WILD and PRECIOUS
Published 9:19 am Tuesday, July 28, 2015
Steven Cadwell invites you to take a seat, settle in and talk about what it means to be gay, straight and everything in between.
Cadwell, a therapist based in Boston, has been presenting “Wild and Precious” to audiences across the country. It is a multi-media performance with original songs, photographs, costumes, stories and poems.
“It’s 50 years of gay liberation put into an hour and 15 minutes,” said Cadwell, who calls himself the singing psychotherapist. “It’s really exciting to be doing the show now because we have this very happy ending of freedom to marry. There is more work to do but it’s such a positive arc that my generation has lived through … When I was coming of age, there was no affirming name for being gay – just slurs: queer, faggot. To feel that we have accomplished what we have around integrating LGBT folks into more of the freedom of the United States is a very powerful, positive story for all of us to take in and celebrate.”
The performance is on the Orcas Center main stage on Saturday, Aug. 1 at 7:30 p.m. There will be Q&A during an ice cream social from the Clever Cow Creamery after the show in the Madrona Room. Tickets are $25, $19 for Orcas Center members and $11 for students at www.orcascenter.org. It is sponsored by Orcas LGBT Fund.
“The fund is really supportive of artists whose voices speak to the LGBT community,” said Orcas Center Executive Director Kara O’Toole. “Steven shares his story so bravely.”
Gay? Straight? Bi? Trans? Still trying to sort it out? Audience members will feel as if they’re sitting in Cadwell’s salon during the show.
“I’ve been really getting into these one-person shows at the center,” O’Toole said. “When the artist has that much skill and intelligence, it’s really a treat to go on that journey with them.”
Cadwell’s story is one of love, of being marginalized, of letting it all hang out and of fighting for what’s right. He says the phrase that is said over and over from audience members is: “We were completely enthralled.”
“Many straight men have come up to me after the show and talked about how they learned from my show how homophobic culture also constricted their experience of being a man,” Cadwell said. “It’s a show about community, music, nature and wordplay and exploring the fuller version of who we all are. I have a very optimistic story but it’s not without pain: homophobia, AIDS. I have ‘survivor’s gratitude’ and I want to tell the stories of people who no longer can.”
Cadwell has been writing poetry and music for years and says making the leap from therapy to performing “came naturally.”
“It’s all part of the expressive arts,” he said. “Storytelling is core to being a therapist. Therapy is really a theatre of two: the client and the therapist.”
The production evolved from a series of poems he wrote and performed for a group of feminists in Cambridge around the theme “What are you going to do with your wild and precious life?”

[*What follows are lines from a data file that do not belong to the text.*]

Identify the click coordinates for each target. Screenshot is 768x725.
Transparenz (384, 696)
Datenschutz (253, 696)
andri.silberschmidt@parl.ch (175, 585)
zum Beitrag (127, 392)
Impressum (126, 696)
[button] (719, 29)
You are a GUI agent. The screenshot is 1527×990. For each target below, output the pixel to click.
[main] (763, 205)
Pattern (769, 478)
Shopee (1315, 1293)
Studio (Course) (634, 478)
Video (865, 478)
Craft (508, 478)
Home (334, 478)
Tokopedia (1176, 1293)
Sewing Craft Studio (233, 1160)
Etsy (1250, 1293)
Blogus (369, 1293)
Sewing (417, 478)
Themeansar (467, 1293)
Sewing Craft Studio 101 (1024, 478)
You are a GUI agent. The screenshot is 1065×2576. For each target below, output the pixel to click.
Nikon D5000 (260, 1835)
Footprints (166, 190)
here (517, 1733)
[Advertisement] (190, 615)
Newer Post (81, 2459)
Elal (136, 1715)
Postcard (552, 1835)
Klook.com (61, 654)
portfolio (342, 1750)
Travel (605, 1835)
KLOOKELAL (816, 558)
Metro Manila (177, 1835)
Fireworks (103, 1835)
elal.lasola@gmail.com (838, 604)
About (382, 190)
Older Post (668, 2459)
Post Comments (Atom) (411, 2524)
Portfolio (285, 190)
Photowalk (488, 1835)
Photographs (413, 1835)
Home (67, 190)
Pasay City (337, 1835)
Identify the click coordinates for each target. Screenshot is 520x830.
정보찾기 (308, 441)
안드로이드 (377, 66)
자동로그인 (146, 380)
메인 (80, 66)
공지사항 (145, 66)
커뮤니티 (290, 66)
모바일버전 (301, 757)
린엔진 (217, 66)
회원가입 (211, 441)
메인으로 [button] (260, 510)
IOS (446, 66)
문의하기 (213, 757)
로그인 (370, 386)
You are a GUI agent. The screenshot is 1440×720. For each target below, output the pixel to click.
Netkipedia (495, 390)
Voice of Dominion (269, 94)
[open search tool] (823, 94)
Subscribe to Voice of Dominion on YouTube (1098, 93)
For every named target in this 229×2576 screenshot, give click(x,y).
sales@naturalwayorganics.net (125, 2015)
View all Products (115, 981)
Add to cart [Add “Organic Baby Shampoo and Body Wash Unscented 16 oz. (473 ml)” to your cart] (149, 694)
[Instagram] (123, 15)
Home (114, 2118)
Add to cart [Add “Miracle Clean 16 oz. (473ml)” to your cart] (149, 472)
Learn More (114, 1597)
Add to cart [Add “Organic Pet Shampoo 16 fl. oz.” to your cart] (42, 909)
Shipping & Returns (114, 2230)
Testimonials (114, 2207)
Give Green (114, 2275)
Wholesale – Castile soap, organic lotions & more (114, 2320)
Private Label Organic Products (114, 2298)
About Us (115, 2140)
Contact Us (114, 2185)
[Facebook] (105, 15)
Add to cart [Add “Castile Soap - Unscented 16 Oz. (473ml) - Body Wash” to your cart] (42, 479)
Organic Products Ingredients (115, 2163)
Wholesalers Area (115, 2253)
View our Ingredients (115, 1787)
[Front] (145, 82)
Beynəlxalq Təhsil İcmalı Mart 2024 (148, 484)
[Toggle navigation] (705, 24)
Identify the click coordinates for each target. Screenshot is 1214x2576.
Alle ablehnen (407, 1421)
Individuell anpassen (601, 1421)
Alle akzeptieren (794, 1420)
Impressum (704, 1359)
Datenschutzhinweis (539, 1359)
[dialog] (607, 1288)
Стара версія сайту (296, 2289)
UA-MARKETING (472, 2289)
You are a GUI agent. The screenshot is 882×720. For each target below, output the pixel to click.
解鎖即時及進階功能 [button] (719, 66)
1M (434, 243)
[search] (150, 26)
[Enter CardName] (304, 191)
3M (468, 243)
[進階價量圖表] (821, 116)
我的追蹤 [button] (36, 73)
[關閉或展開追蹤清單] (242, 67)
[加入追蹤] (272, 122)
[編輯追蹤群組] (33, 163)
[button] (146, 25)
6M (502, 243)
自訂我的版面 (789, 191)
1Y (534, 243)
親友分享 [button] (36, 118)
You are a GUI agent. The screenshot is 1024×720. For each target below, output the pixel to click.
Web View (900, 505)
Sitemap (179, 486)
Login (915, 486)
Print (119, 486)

It was so well received that Cadwell presented it to friends and later gave small performances all over New England at colleges and theaters. He then added piano music, singing and a visual element and has taken it on the road to Texas, California, New York City and now the Northwest (he will perform at Seattle’s Gay City on Aug. 6).
Cadwell was born in Vermont in the 1950s and stayed in the closet until the late 1960s.
“It wasn’t easy. I struggled in and out, in and out,” he said. “It was emotional and turbulent but ultimately it’s about integrating the full range of who we are. The ‘closet’ is not just about sex, it’s about feelings, passion and your bliss. Without that, how do you make decisions about yourself? It’s about the rainbow we each are.”
Over the next two decades, Cadwell became an AIDS activist and earned a Ph.D. from Smith College. He is now a married family man and psychotherapist in Massachusetts, working with individuals and couples.
Cadwell has written on gender, sexuality and shame, co-edited a book on psychotherapy with gay men and worked with caregivers overwhelmed by the traumas of AIDS.
“Silence equals death, the slogan developed by AIDS activists, is a powerful description of being in the closet,” Cadwell said. “Most people have been in the closet in some way in their lives. Shame is not exclusive to any one group. It is part of the human condition. The metaphor of ‘being in the closet’ is something that most of us can relate to.”